7 de febrero de 2011

Mercados

Los mercados deberían estar tan protegidos como las catedrales, los enterramientos prehistóricos o los pájaros a los que les hemos robado el espacio de sus vuelos milenarios. Cuando llego a las ciudades que visito intento buscar el mercado que guarda sus olores y enseña la luminosidad de sus frutas. Los monumentos nunca huelen y la piedra se deshace en nuestra memoria con más facilidad que los aromas y la música. Nos basta el olor de la guayaba para volver a la infancia, o nos vale la intensidad dulzona y pegajosa del mango para asomarnos a todos los veranos. Los mercados nos permiten viajar en el tiempo y remover las vivencias de los lugares por los que hemos transitado a lo largo de nuestra vida. Florencia no sólo es el Batisterio o el Puente Vecchio. También está el olor de unas naranjas o el sabor de una ciruela que se graba para siempre en tu memoria más evocadora. En Budapest se abre la puerta a las especies de Oriente y se confunde el olor de la páprika y la canela. La Boquería nos recuerda que Barcelona es un mar con muchos mares cruzados entres sus calles. Los mercados de Barceló o de Antón Martín eran oasis en medio del caos de Madrid. Los sábados en Borough te reconcilian con ese Londres cosmopolita y sorprendente al que necesitas regresar una y otra vez para no extraviarte. París huele a cruasán y a rosas en sus mercadillos callejeros. El mercado de Chelsea o los puestos de Chinatown en Nueva York te enseñan la ciudad y a quienes la habitan en unos pocos metros cuadrados de reclamos exóticos. Cada olor y cada sabor de esos mercados me devuelven de inmediato al ruido o a la armonía de todas las ciudades en las que he ido dejando pequeños trozos de mí mismo. Al final es en esos espacios en donde he acabado guardando la memoria más certera y más vivaz, y lo he hecho en el sabor de una fruta o en los pescados y mariscos que me devolvían sobre la marcha a las costas de Gran Canaria, a ese olor a yodo, algas y rosas muertas que convierte al mar en nuestro aliado más fiel e inquebrantable.

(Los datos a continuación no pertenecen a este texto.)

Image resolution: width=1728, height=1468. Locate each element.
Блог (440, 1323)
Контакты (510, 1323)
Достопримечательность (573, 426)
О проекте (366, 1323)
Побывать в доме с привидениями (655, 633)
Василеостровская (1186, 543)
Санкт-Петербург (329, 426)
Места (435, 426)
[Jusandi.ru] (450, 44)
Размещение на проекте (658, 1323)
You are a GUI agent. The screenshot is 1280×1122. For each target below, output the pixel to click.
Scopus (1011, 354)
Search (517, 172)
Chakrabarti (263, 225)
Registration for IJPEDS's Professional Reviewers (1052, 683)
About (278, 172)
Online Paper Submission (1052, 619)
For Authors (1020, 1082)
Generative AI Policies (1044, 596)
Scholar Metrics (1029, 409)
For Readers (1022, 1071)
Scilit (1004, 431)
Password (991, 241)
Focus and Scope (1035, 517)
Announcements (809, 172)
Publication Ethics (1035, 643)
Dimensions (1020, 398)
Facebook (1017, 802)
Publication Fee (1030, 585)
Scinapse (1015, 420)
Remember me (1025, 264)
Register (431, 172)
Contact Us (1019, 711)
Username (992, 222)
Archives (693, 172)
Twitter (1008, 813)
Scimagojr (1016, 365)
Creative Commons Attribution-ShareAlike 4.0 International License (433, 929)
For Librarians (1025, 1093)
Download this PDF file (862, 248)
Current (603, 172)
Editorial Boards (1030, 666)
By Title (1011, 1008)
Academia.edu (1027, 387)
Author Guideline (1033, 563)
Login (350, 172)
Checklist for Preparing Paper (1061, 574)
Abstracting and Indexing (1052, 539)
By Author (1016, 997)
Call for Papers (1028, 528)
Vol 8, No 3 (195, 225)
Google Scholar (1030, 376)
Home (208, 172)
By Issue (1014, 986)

En Las Palmas de Gran Canaria, los mercados son los que realmente marcan los límites de la ciudad. La gente mayor se sitúa en el mercado de Vegueta, en el del Puerto, en el Central o en el de Altavista, y a partir de ahí trazan lo que para ellos era la ciudad siempre cercana de hace unos años. Adentrarte en esos mercados es volver al origen y a la razón primera de las compras. No sólo se va a pagar cuanto antes con la frialdad de la tarjeta de crédito. En los mercados te cautivan esos olores de los que vengo hablando y uno se acerca al género valorando cada detalle y disfrutando de la luminosidad y del ajetreo de lo que aún pervive en medio de tanta mortandad urbanística y comercial. Vale la pena seguir varando un rato en ellos cada semana. Creo que son los únicos puertos urbanos en los que estamos realmente a salvo.

2 comentarios:

MALENA MILLARES dijo...

Un magistral paseo por algunos mercados del mundo, por el mercado de la vida, en donde piedras, olores y sabores se mezclan entre sí para evocar el pasado, con el curry y la nostalgia como protagonistas.

MALENA MILLARES dijo...

Un magistral paseo por algunos mercados del mundo, por el mercado de la vida, en donde piedras, olores y sabores se mezclan entre sí para evocar el pasado, con el curry y la nostalgia como protagonistas.